The house is located in front of the ABS-CBN studios in Quezon City.

A car is used to transfer the evicted housemate from the Big Brother house to the ABS-CBN main building.

The Big Brother House is a multi-room studio designed with walls painted with pastel colors. For the housemates security and the essence of being locked away from the outside world, the garden area is covered with a camouflage-type of fabric. It also boasts of a multi-faith altar in one wall of the house (one which has a Bible, a Koran, and twelve rosaries), making the house the only Big Brother house that has a room set aside for religious purposes (although it is said that the Arab Big Brother house had prayer rooms). And although any form of communication from the outside world is banned inside the house, there is a large flat-screen television set in the living room, used for only two purposes:
- Airing videos Big Brother want to show to any or all housemates, especially that of the TV Mass every Sunday, and
- To announce the names of nominees for eviction directly to the housemates and the person evicted from the house.

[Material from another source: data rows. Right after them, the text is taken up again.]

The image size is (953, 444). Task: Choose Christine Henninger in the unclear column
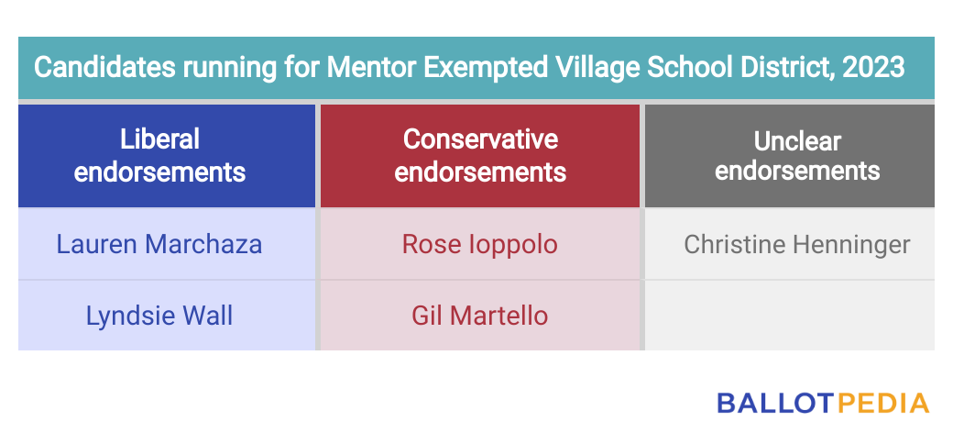(x=796, y=244)
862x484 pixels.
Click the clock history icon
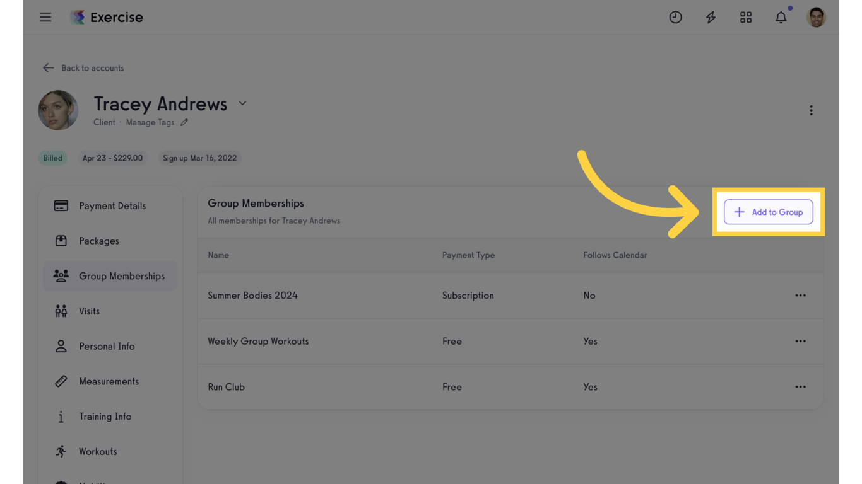(x=675, y=17)
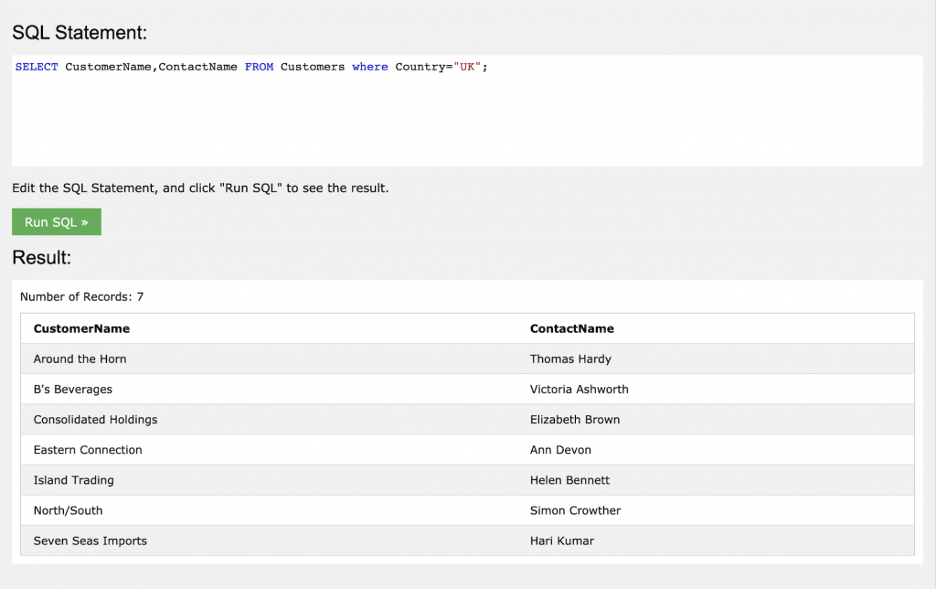Click inside the SQL statement editor
The image size is (936, 589).
(x=466, y=119)
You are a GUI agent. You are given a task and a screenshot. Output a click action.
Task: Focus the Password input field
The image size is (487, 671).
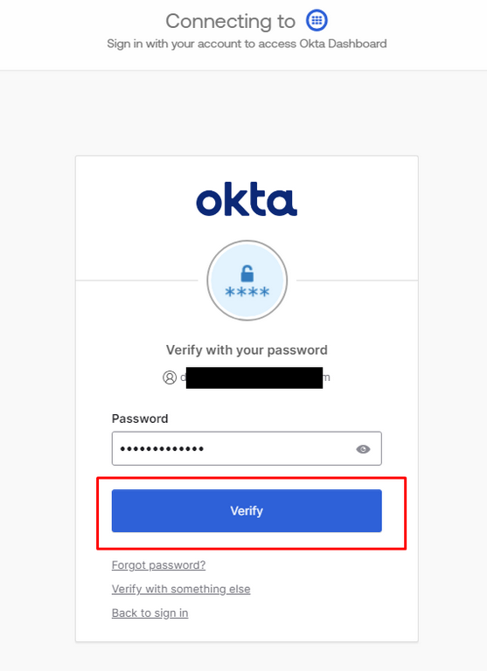pyautogui.click(x=247, y=448)
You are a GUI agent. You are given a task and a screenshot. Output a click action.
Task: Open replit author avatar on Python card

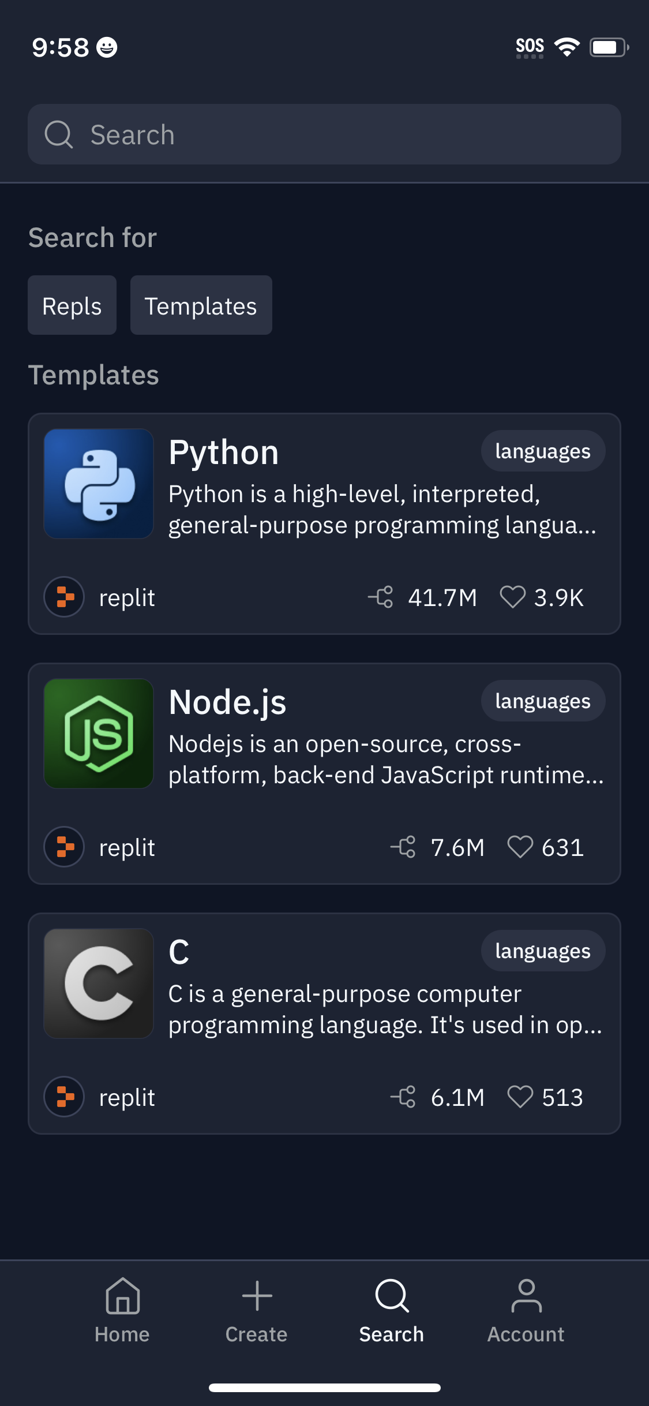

To complete the set up, 26 surveillance cameras are positioned all over the house to watch the housemates' every move, including the bathroom. For modesty's sake, however, images from the bathroom will be shown if the bathroom is used for any purpose other than bathing (such as gossiping).

==Housemates==
The show's 12 housemates all entered during a live premiere on August 21, 2005. They were introduced in a special segment during which hosts Toni Gonzaga and Mariel Rodriguez visited their houses and asked the housemates (whose faces were pixelized) to pack up their gear, giving them a special key to signify their entry in the House.

The ages stated below are their ages at time of entry inside the Big Brother House. Origin indicates where the housemates were born or based before joining the program. Thus, August 21, 2005, is stated as Day 1.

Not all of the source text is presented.